Пэпэла (Бабочка) Часть 4 - Уваров Максимилиан Сергеевич. Страница 27
Вечер в школе искусств Деконте прошел просто замечательно. Это был скорее небольшой концерт, составленный из нескольких номеров, в том числе и тануры Илико. Он вышел на середину большой залы, облаченный в юбки, взял в руки расписные диски, кивнул двум музыкантам – скрипачу и барабанщику, – и те заиграли какую-то восточную мелодию.
Илико с минуту постоял, скрестив перед грудью руки с зажатыми в них дисками и наконец, глубоко вздохнув, начал вращение.
Как же он соскучился по этому танцу! Как же ему хотелось снова почувствовать полет души. Как же ему хотелось вспомнить давно забытое ощущение счастья, но… Перед его глазами мелькнуло лицо Дегтярева, которое сменилось хитрой ухмылкой Смирнова. Илико едва заметно качнул головой, и видение пропало. Теперь он смотрел на комнату, залитую ярким светом, идущим от рыжих волос Мойши. Молодой художник сидит к нему спиной, за мольбертом, и рисует что-то. Илико долго любуется тонкой огненной полосой на шее Мойши и переводит взгляд на полотно. С него на Илико смотрит Изя… Его глаза полны грусти. Он смотрит прямо в душу Илико, от чего та сжимается от боли.
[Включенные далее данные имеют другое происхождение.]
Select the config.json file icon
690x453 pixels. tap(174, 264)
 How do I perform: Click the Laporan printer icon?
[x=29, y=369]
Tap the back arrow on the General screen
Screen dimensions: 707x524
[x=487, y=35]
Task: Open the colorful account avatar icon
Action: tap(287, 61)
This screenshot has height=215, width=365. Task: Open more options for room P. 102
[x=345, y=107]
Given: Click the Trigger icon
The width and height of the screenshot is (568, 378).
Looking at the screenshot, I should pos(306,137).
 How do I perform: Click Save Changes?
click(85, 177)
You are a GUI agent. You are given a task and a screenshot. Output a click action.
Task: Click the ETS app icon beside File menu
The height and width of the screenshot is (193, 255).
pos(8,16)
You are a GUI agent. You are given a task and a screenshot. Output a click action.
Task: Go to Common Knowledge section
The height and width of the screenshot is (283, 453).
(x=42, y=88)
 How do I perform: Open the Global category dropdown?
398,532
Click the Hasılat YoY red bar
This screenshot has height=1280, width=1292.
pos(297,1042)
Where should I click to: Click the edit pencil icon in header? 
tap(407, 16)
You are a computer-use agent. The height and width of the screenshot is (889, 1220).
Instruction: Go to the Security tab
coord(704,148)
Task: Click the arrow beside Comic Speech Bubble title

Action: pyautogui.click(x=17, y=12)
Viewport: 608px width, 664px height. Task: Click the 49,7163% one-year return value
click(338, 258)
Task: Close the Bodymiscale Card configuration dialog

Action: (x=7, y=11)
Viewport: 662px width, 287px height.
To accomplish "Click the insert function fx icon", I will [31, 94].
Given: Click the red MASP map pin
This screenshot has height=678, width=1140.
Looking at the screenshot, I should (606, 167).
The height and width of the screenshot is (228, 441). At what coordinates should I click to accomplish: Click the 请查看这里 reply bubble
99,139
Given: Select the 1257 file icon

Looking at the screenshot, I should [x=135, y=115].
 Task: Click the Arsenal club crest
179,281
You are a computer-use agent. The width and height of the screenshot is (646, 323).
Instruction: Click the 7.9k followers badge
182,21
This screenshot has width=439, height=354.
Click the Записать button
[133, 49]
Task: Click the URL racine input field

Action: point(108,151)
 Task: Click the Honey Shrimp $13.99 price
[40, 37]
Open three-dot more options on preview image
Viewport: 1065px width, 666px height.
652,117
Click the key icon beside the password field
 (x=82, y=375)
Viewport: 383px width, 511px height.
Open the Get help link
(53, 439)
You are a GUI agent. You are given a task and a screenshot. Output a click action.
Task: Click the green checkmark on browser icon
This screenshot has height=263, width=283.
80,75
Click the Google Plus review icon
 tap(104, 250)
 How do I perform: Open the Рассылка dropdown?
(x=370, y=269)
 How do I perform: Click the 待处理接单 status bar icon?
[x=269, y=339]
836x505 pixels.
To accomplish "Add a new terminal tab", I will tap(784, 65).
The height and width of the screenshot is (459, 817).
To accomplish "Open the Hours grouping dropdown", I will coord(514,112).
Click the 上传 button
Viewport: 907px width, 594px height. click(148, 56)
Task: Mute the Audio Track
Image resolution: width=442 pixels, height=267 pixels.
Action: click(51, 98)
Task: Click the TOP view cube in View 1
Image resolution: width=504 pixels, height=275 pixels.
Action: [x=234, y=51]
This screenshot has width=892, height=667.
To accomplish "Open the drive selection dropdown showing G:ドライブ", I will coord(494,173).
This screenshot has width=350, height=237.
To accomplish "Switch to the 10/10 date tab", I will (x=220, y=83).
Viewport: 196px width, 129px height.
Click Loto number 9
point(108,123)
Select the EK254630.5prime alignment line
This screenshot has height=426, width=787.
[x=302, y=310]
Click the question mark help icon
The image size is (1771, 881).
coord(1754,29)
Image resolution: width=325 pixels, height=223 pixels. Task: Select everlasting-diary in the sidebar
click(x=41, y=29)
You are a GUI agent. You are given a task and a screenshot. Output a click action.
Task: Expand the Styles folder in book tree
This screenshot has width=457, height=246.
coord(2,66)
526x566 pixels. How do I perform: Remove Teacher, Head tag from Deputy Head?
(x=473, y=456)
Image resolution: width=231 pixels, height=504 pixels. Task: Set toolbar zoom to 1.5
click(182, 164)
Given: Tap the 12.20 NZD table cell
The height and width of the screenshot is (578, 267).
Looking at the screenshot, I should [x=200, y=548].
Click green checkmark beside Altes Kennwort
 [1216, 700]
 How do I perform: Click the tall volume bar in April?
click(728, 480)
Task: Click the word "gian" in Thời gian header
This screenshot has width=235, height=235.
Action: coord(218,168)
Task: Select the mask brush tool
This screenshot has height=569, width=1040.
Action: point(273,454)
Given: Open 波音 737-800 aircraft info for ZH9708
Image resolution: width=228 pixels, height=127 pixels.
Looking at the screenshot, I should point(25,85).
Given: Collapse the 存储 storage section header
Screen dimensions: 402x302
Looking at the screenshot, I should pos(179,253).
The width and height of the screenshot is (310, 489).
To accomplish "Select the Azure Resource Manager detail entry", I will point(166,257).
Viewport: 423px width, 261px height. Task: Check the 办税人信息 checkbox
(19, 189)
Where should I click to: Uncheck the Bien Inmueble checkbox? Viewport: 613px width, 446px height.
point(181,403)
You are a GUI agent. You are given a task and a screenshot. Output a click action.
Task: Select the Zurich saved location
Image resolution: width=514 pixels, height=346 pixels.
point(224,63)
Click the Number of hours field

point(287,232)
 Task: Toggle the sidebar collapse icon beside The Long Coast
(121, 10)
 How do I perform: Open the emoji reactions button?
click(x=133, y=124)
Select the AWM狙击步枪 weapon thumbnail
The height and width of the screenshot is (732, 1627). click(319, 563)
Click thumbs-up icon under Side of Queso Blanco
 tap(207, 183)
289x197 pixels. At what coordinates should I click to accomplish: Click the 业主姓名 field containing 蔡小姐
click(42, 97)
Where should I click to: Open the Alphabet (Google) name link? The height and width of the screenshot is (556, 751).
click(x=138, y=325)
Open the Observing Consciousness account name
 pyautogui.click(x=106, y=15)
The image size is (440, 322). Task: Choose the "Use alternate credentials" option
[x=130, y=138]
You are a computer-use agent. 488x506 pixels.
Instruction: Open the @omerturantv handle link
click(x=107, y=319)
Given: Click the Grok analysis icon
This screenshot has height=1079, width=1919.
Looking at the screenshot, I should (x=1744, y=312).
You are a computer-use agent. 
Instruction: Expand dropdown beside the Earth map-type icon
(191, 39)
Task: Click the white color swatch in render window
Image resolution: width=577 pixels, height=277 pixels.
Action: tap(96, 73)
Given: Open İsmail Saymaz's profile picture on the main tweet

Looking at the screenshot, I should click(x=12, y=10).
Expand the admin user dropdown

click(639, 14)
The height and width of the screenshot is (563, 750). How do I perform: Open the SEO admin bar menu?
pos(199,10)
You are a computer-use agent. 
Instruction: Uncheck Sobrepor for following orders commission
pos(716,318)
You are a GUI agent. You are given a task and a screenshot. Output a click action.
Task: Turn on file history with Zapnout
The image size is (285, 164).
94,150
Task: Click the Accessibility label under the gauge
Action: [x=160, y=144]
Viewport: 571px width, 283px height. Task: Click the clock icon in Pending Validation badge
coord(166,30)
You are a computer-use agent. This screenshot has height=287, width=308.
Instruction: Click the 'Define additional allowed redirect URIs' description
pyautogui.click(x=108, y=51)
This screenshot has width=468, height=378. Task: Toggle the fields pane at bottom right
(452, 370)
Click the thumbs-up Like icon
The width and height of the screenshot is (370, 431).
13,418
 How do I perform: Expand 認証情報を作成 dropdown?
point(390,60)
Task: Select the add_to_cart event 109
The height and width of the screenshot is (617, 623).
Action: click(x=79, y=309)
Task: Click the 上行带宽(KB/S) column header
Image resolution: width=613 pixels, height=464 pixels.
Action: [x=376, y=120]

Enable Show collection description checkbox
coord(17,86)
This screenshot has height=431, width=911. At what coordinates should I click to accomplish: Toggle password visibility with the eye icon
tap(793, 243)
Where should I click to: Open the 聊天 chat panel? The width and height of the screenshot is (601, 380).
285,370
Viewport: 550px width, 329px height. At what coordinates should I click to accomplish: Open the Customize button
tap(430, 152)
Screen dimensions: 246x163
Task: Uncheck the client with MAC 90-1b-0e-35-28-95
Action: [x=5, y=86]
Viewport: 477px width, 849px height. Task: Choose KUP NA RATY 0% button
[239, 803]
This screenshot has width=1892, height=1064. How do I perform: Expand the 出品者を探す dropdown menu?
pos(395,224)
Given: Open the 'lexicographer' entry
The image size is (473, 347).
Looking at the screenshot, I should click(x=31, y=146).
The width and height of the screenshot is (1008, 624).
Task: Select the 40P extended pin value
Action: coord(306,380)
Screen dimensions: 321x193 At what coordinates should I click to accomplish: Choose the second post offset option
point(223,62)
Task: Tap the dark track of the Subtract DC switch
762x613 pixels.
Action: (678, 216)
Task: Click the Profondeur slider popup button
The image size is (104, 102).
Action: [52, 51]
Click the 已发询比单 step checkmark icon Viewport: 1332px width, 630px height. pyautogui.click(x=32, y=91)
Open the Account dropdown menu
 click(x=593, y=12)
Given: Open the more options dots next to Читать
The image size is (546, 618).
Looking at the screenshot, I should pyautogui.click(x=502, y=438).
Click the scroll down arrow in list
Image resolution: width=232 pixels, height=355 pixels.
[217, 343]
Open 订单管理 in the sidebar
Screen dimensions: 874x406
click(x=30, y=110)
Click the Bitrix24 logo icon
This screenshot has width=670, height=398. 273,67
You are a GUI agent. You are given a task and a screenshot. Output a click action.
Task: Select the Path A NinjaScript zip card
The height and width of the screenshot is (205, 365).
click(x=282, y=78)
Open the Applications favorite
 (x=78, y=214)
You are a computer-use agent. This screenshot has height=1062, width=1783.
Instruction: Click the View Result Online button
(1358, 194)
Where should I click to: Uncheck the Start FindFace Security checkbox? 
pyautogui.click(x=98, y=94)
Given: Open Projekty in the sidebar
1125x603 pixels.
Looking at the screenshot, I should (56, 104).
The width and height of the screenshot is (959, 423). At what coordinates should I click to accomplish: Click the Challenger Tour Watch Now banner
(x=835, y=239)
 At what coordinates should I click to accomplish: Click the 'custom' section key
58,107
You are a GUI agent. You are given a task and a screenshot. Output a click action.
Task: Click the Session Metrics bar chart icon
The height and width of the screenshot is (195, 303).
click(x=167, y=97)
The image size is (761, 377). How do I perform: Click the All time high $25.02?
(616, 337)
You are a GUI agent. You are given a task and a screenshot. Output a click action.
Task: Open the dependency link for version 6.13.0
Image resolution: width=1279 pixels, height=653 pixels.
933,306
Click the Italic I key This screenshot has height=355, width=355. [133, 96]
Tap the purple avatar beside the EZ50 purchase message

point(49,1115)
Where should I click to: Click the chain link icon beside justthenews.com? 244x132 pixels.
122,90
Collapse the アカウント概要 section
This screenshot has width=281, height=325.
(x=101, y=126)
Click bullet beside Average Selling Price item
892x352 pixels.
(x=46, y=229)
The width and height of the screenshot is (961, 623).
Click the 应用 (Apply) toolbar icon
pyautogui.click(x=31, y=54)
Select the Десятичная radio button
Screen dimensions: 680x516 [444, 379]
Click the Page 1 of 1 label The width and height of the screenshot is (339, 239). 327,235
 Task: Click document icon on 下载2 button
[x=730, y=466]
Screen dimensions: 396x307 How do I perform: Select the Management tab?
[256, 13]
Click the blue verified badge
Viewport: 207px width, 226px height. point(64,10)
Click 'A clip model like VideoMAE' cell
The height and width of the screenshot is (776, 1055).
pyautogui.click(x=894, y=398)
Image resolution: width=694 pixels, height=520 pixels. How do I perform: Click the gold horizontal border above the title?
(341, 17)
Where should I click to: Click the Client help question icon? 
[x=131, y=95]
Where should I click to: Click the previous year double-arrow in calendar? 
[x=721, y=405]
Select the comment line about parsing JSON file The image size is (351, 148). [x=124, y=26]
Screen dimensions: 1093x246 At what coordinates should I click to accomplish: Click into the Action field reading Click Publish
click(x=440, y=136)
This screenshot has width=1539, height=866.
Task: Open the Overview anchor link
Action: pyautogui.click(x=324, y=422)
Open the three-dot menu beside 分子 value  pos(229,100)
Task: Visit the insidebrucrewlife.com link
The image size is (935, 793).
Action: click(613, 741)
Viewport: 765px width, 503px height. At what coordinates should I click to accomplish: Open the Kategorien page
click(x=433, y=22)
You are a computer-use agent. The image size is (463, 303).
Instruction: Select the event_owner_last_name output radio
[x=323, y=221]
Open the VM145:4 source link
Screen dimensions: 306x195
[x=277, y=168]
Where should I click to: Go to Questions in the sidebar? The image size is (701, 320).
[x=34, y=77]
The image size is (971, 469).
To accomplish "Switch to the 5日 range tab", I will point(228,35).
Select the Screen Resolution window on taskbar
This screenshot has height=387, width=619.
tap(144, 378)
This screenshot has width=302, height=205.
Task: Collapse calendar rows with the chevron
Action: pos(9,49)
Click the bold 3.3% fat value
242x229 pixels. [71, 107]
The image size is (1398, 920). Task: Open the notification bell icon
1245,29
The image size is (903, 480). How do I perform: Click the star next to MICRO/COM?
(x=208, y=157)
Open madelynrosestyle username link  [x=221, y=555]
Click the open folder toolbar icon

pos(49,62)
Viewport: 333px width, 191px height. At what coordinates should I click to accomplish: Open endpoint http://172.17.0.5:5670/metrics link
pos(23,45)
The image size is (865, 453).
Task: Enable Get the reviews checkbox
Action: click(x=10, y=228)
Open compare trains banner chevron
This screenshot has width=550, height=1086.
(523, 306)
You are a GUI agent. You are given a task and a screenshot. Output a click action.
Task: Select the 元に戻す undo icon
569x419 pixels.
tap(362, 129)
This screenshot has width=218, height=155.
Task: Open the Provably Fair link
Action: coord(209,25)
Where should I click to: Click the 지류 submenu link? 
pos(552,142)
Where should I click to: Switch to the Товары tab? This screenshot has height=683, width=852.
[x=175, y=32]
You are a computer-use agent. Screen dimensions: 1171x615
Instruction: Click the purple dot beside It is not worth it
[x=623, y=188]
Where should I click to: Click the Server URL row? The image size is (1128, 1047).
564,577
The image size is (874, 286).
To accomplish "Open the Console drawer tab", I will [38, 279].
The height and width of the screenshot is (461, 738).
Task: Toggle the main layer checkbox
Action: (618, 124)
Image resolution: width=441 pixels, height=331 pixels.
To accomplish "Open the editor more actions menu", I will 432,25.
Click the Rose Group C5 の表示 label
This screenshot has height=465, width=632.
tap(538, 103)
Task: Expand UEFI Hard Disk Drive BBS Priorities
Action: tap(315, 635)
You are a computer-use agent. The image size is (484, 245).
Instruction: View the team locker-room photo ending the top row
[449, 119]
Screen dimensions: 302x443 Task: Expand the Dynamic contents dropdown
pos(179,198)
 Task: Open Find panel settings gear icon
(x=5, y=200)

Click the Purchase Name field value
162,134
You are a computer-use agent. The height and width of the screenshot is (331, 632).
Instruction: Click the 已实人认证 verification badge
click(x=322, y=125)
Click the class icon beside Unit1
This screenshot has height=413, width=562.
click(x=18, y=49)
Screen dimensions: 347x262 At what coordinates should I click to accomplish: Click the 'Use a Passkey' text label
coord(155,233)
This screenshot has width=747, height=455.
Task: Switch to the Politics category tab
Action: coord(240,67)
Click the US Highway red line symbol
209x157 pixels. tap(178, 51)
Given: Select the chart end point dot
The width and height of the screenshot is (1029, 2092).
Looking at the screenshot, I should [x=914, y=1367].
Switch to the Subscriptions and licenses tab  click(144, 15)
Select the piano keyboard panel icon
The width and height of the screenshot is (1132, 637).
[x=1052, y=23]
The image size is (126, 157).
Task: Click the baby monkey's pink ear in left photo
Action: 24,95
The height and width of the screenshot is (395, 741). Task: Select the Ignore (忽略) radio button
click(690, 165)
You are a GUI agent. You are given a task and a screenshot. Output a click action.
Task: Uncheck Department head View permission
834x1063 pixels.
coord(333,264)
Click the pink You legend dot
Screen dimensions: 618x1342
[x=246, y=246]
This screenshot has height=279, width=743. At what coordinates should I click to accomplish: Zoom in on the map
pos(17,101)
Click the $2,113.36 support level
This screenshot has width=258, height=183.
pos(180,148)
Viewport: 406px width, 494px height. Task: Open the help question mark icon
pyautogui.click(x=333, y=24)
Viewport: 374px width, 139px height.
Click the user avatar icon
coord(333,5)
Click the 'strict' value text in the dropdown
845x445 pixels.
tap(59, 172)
Последняя юбка отлетела в сторону, и Илико замер на месте, сжимая кулаки на груди.
Он отказался от приглашения Дегтярева заехать на чашечку чая. Илико не стал брать экипаж и отправился домой пешком. Он шел по узким улочкам, петлявшим между аккуратными двухэтажными домиками, пересек небольшой сквер, где, несмотря на слякотную погоду, на скамьях сидели парочки влюбленных, и, свернув в переулок возле дома, нос к носу столкнулся со Смирновым.
– Ты чего тут делаешь? – мрачно спросил его Илико, поднимая ворот пальто.
– Вот, пришел проститься, – ответил ему Смирнов, ежась от холодного ветра. – Мы завтра уезжаем.
– Мы? – удивленно поднял брови Илико.
– Я и Сонечка. Не спросишь куда? – Смирнов поправил на своей шее шарф.
– Ну и куда? – нахмурился Илико.
– В Италию. Знаешь… надоело тут все. А там сейчас солнце и голубое небо. В общем-то, я сам бы не пошел к тебе. Сонечка попросила передать вот это, – и Смирнов протянул Илико лист бумаги, сложенный вчетверо. – В общем, удачи тебе, Чантурия. Надеюсь, что ты не потеряешь себя, – и не дожидаясь ответа, Смирнов пошел вверх по улице.
«Дорогой Илюша! – было написано на листе бумаги. – Да, ты все еще дорог мне. Мне дороги воспоминания о нашем детстве и те смешные мушкетерские клятвы, которые мы давали друг другу под грохот салюта. Со мной навсегда останутся наши танцы при свете свечей и наша дружба. Любовь была ошибкой. Моей ошибкой, Илюша! Я решила, что ты должен стать моим, и даже не думала, что у тебя могут быть чувства к кому-то другому. Я желаю тебе счастья, дорогой мой Илюша, и хочу остаться для тебя приятным воспоминанием.
Твоя Муха».
Илико свернул листок и положил его в портмоне рядом с пожелтевшей фотографией, на обороте которой ровным почерком было написано: «Чтобы помнил, что у тебя есть я!».